An in vitro approach for demonstrating the critical role of serum albumin in the detoxication of the carbamate carbaryl at in vivo toxicologically relevant concentrations.

The hydrolysis of carbaryl by bovine serum albumin (BSA) was studied at toxicologically relevant concentrations (range 15-300 microM) in order to determine the role of this protein in the detoxication of the carbamate in vivo. The 1-naphthol released during the hydrolysis of carbaryl was monitored using gas chromatography coupled with mass spectrometry. BSA hydrolyzed carbaryl in a time-progressive way. The hydrolysis was also dependent of enzyme (1.0, 2.5, 5.0 and 7.0 mg ml(-1)) and substrate (range between 15 and 1,000 microM) concentration. The estimated turnover number and Michaelis-Menten constant were 1.6 x 10(-4) s(-1) and 430 microM, respectively. Thus, the second order rate constant was 0.37 M(-1) s(-1). At enzyme concentrations of 7.0 mg ml(-1) and substrate concentrations ranging between 50 and 300 microM about 80% of substrate was hydrolyzed in 3 h.
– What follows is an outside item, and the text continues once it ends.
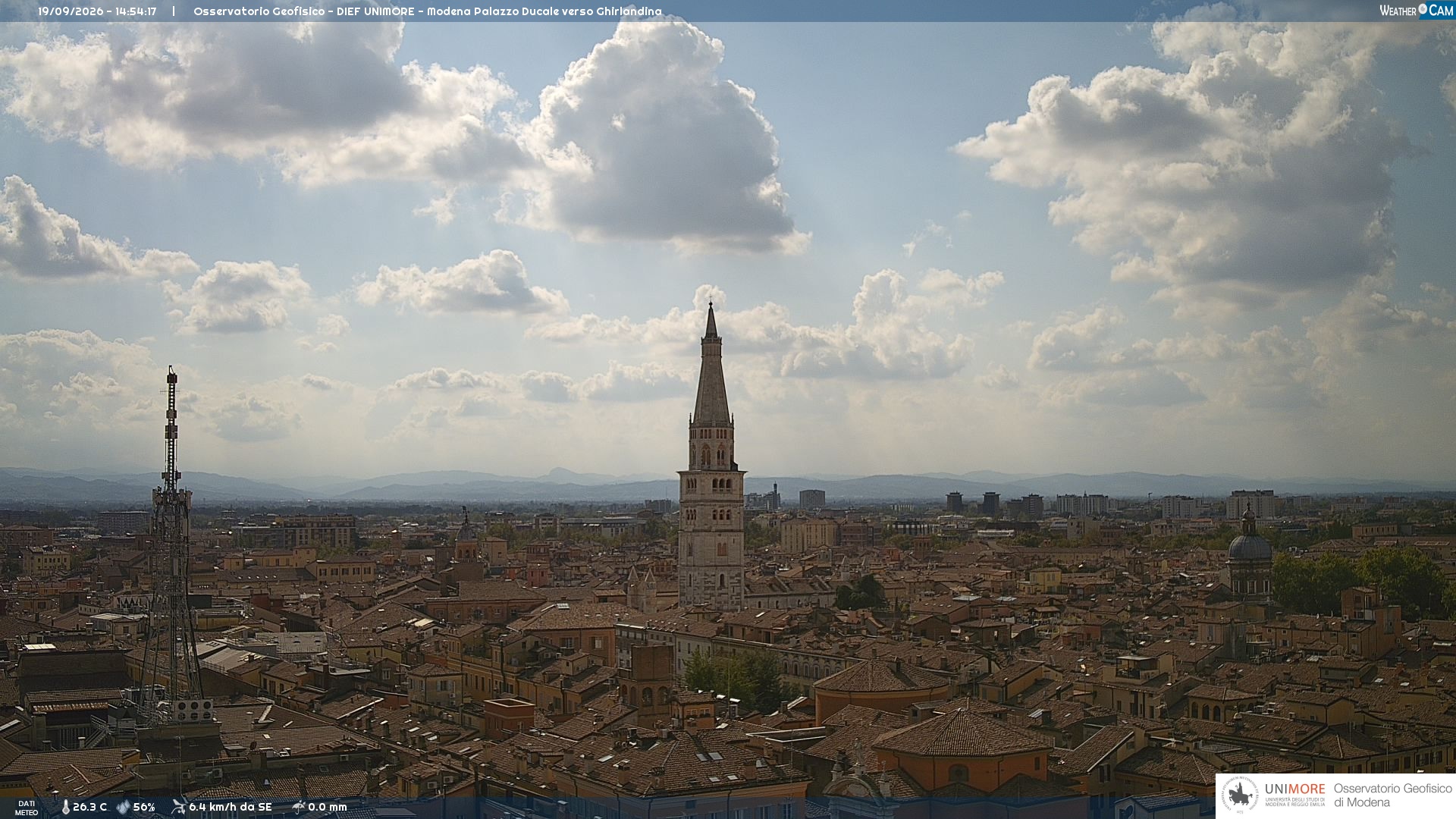
Task: Select the 26.3 C temperature reading
Action: (x=89, y=807)
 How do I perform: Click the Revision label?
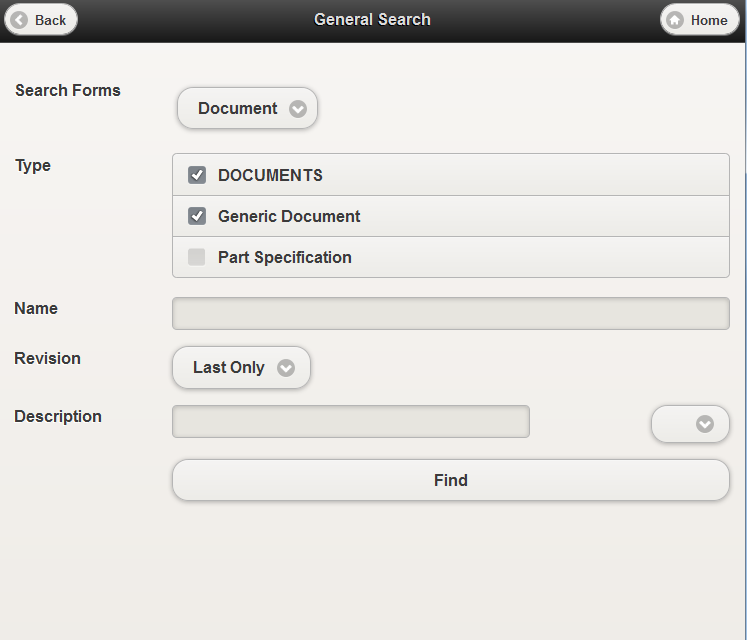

At lower substrate concentrations (15 and 30 microM carbaryl) also significant hydrolysis was detected at the highest enzyme concentration, even when these substrate concentrations were 30 and 15 times lower than the Michaelis-Menten constant. Although the efficacy of the enzymatic hydrolysis is low, the extrapolation of our results to the physiological albumin high concentrations (around 40 mg ml(-1)) suggests that the hydrolysis of carbaryl by serum albumins plays a critical role in the detoxication of this carbamate at in vivo toxicologically relevant concentrations.